------ SUPPLIED MATERIAL ------

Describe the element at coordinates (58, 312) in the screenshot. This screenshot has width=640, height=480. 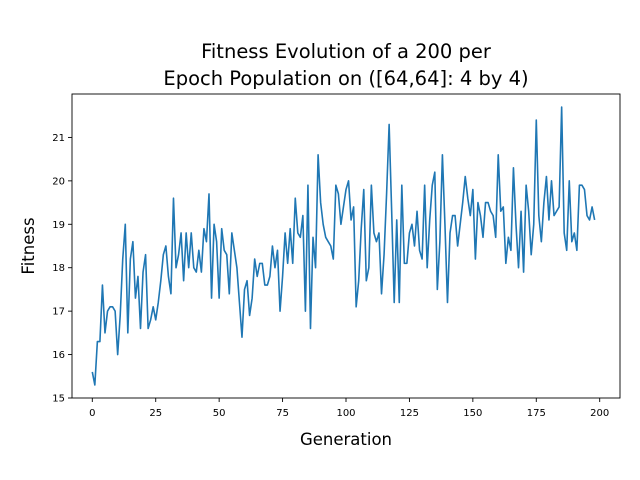
I see `y-tick-label: 17` at that location.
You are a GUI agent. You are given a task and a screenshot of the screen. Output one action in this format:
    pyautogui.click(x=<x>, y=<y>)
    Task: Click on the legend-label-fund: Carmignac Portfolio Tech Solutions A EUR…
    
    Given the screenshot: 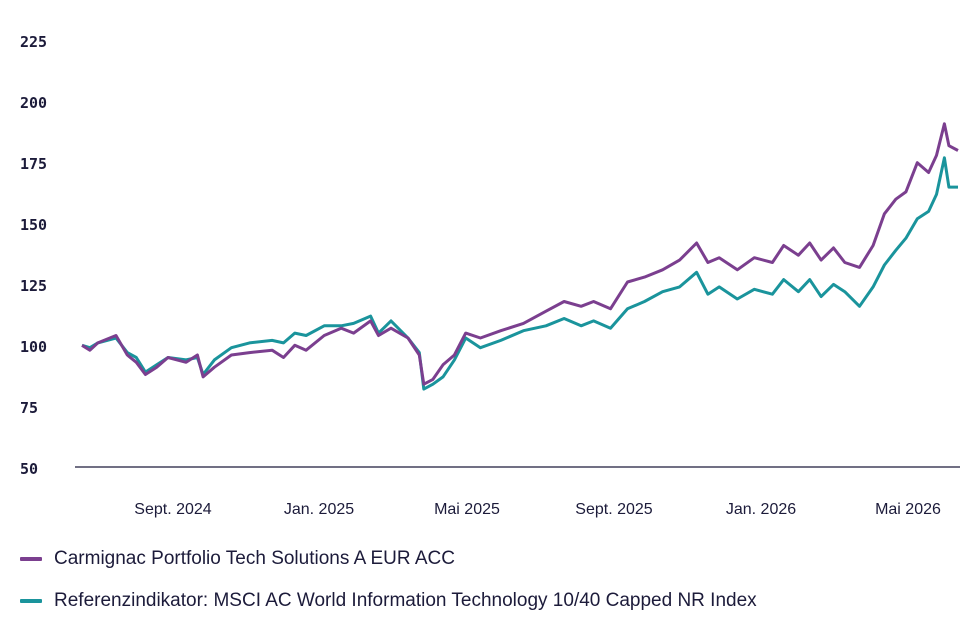 What is the action you would take?
    pyautogui.click(x=254, y=558)
    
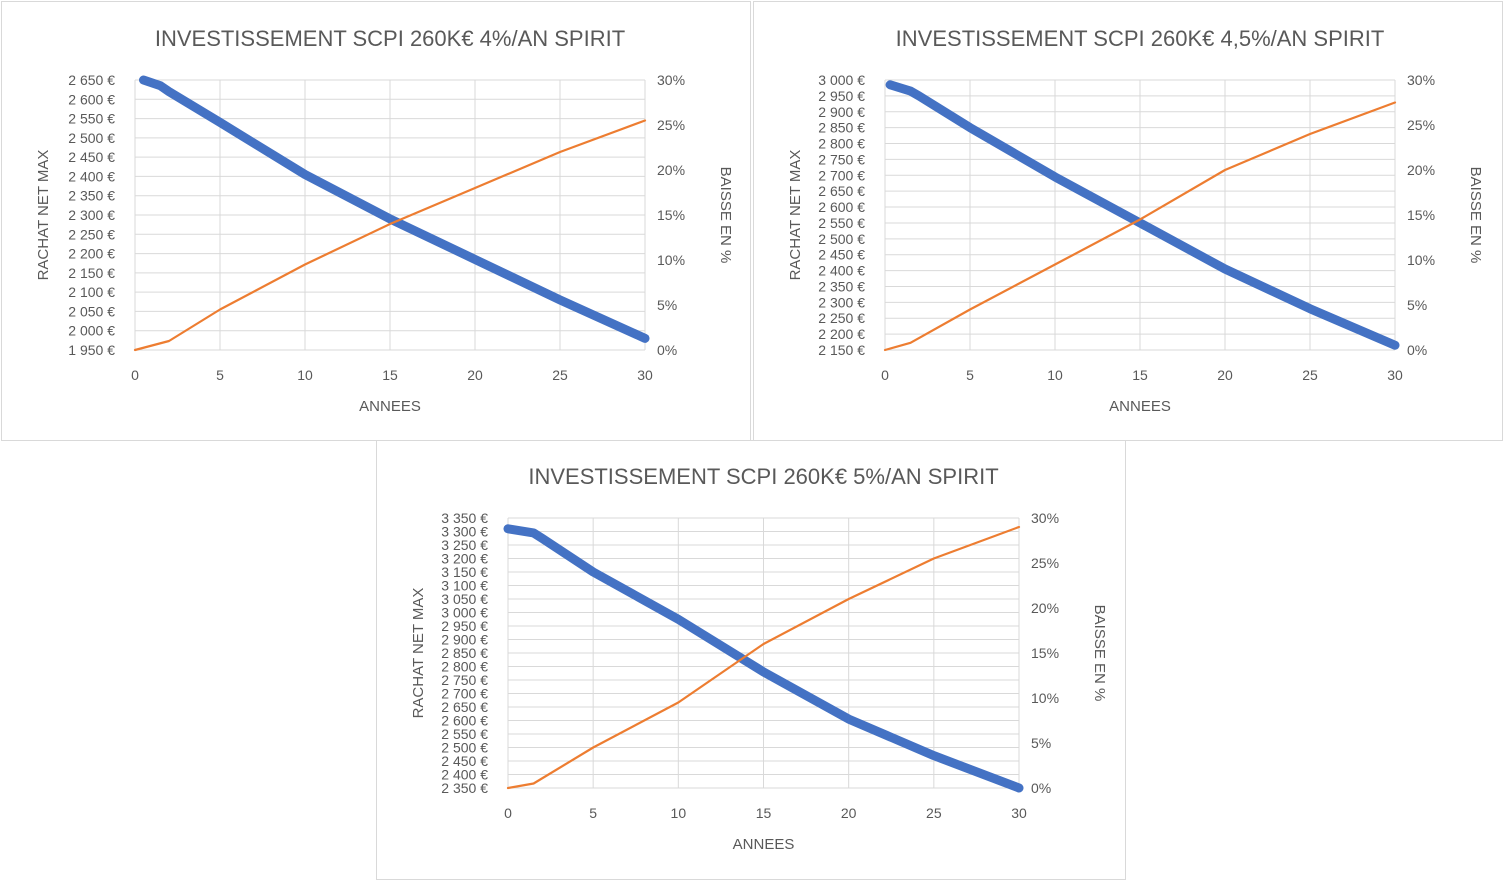  What do you see at coordinates (763, 476) in the screenshot?
I see `chart-title: INVESTISSEMENT SCPI 260K€ 5%/AN SPIRIT` at bounding box center [763, 476].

------

DESCRIPTION OF THE TASK:
Please give the stretch from the line containing "You are a GUI" through the line containing "Task: Click on" again, renaming "agent" to "assistant" and leaving everything else unchanged.

OUTPUT:
You are a GUI assistant. You are given a task and a screenshot of the screen. Output one action in this format:
    pyautogui.click(x=<x>, y=<y>)
    Task: Click on the legend-label-fund: Carmignac Portfolio Tech Solutions A EUR…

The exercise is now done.